**PROBLEM DESCRIPTION:** Go to the line that includes "Open the Settings tab" and retype it, then every line after it to the end of the data, adding nothing.

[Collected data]
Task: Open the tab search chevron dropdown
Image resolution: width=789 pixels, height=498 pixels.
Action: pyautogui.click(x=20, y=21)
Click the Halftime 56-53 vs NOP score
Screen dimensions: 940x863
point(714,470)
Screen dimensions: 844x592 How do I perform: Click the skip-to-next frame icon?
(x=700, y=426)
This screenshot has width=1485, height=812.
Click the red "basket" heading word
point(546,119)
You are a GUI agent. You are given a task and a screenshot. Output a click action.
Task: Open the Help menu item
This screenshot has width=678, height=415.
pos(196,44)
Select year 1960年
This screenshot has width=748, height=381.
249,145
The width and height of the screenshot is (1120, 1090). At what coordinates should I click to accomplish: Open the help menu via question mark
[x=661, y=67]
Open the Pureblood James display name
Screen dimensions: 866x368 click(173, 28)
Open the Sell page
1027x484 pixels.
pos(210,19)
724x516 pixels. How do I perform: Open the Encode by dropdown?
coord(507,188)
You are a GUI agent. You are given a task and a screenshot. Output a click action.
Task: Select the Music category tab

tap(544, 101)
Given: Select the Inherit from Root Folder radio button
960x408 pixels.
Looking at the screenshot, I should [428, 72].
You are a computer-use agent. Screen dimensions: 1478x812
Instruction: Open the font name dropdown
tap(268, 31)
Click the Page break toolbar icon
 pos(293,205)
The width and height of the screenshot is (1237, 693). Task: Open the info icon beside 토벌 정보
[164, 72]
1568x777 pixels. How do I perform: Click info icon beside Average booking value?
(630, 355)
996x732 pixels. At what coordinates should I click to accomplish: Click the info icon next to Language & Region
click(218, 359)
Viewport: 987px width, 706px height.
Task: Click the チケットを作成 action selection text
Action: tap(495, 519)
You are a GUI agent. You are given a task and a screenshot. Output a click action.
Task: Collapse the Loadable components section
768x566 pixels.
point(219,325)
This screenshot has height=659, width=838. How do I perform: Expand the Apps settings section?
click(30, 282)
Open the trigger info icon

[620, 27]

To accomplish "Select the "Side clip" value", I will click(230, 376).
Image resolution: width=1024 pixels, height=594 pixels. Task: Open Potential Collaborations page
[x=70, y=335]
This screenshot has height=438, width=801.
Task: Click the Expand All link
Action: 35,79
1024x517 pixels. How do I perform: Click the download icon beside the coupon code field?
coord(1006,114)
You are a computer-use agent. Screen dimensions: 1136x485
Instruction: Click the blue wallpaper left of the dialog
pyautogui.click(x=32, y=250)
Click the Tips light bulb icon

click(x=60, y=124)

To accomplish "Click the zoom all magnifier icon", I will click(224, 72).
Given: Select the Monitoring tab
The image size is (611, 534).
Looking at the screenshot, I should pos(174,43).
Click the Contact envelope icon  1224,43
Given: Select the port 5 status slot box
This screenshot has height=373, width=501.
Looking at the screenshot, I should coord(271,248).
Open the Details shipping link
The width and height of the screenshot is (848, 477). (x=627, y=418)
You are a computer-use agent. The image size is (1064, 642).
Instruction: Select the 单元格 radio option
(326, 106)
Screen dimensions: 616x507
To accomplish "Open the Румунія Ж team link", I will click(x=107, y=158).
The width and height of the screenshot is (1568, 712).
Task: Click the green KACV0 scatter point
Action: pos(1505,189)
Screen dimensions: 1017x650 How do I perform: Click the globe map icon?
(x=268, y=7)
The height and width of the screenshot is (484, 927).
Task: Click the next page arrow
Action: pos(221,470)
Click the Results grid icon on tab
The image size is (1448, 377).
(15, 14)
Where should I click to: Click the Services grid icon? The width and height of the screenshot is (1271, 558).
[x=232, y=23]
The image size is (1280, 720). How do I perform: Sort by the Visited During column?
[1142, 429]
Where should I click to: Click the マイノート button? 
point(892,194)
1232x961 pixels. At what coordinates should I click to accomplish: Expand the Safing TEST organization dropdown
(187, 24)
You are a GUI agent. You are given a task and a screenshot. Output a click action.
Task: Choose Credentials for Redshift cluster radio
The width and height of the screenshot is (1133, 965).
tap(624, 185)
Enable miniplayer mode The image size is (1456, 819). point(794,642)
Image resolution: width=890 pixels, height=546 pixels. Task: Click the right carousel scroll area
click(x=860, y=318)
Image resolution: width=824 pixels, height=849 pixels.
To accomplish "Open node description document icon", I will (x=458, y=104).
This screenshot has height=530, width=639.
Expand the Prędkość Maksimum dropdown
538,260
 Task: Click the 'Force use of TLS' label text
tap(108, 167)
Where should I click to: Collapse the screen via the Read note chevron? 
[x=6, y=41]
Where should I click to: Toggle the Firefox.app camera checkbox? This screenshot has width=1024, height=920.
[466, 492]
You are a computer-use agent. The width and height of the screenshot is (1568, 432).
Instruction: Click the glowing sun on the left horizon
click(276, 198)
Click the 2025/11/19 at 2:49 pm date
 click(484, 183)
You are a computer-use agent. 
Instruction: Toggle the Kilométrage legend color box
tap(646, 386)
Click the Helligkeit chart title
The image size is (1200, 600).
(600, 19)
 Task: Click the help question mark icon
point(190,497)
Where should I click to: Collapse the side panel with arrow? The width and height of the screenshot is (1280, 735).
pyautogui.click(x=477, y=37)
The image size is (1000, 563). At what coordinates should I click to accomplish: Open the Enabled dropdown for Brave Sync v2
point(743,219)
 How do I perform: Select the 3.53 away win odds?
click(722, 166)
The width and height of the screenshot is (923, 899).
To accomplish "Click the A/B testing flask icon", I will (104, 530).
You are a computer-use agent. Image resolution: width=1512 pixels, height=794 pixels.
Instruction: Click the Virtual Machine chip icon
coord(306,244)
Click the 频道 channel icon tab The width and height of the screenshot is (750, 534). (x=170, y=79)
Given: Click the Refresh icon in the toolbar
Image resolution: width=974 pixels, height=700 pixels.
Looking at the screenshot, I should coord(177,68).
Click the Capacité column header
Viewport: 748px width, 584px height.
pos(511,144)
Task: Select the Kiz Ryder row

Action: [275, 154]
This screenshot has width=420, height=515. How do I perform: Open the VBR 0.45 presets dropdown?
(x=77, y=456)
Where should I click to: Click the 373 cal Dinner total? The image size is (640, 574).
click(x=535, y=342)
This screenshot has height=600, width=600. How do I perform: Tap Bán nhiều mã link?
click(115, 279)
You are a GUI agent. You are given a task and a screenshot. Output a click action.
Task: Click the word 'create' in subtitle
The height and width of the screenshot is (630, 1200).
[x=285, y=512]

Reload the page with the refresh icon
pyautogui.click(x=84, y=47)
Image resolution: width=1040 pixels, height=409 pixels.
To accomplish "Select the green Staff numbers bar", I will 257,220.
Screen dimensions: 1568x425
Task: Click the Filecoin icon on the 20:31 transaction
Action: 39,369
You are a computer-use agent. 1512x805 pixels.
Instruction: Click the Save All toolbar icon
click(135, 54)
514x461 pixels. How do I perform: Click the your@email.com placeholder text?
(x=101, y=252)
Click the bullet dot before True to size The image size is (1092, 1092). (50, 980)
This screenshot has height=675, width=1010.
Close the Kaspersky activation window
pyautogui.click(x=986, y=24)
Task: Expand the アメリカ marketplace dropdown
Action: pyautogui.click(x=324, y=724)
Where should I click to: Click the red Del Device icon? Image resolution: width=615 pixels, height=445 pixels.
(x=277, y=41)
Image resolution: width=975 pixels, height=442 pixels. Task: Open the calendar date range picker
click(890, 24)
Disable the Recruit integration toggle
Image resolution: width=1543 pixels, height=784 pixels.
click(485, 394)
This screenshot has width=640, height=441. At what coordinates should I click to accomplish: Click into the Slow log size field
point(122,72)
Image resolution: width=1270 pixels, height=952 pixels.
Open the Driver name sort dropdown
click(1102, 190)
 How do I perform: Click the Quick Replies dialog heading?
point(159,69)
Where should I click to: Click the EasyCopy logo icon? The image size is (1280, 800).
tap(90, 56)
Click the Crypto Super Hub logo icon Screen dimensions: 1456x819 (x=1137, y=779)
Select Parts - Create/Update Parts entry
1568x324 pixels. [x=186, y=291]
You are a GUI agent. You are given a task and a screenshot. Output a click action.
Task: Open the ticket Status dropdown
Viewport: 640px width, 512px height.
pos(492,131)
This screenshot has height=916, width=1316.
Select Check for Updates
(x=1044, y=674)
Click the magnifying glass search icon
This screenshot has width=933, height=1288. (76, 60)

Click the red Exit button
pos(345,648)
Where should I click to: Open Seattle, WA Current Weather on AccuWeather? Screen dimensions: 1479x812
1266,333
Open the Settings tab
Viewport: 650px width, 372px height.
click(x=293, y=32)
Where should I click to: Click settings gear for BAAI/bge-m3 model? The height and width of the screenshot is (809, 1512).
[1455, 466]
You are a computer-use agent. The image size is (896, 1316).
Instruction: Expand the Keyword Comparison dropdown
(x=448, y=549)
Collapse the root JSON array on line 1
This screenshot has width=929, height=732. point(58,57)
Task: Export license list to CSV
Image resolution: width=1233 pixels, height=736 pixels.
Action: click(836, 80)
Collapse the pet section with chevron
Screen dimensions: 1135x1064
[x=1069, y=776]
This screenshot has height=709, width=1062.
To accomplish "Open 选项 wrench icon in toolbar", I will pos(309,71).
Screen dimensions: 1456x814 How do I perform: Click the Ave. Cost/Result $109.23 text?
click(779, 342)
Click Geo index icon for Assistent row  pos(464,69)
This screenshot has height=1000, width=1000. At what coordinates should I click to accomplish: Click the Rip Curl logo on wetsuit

**ANSWER TO THIS TASK:**
Open the Settings tab
Viewport: 650px width, 372px height.
click(x=293, y=32)
Where should I click to: Click settings gear for BAAI/bge-m3 model? The height and width of the screenshot is (809, 1512).
[1455, 466]
You are a computer-use agent. The image size is (896, 1316).
Instruction: Expand the Keyword Comparison dropdown
(x=448, y=549)
Collapse the root JSON array on line 1
This screenshot has width=929, height=732. point(58,57)
Task: Export license list to CSV
Image resolution: width=1233 pixels, height=736 pixels.
Action: click(836, 80)
Collapse the pet section with chevron
Screen dimensions: 1135x1064
[x=1069, y=776]
This screenshot has height=709, width=1062.
To accomplish "Open 选项 wrench icon in toolbar", I will pos(309,71).
Screen dimensions: 1456x814 How do I perform: Click the Ave. Cost/Result $109.23 text?
click(779, 342)
Click Geo index icon for Assistent row  pos(464,69)
This screenshot has height=1000, width=1000. At what coordinates should I click to accomplish: Click the Rip Curl logo on wetsuit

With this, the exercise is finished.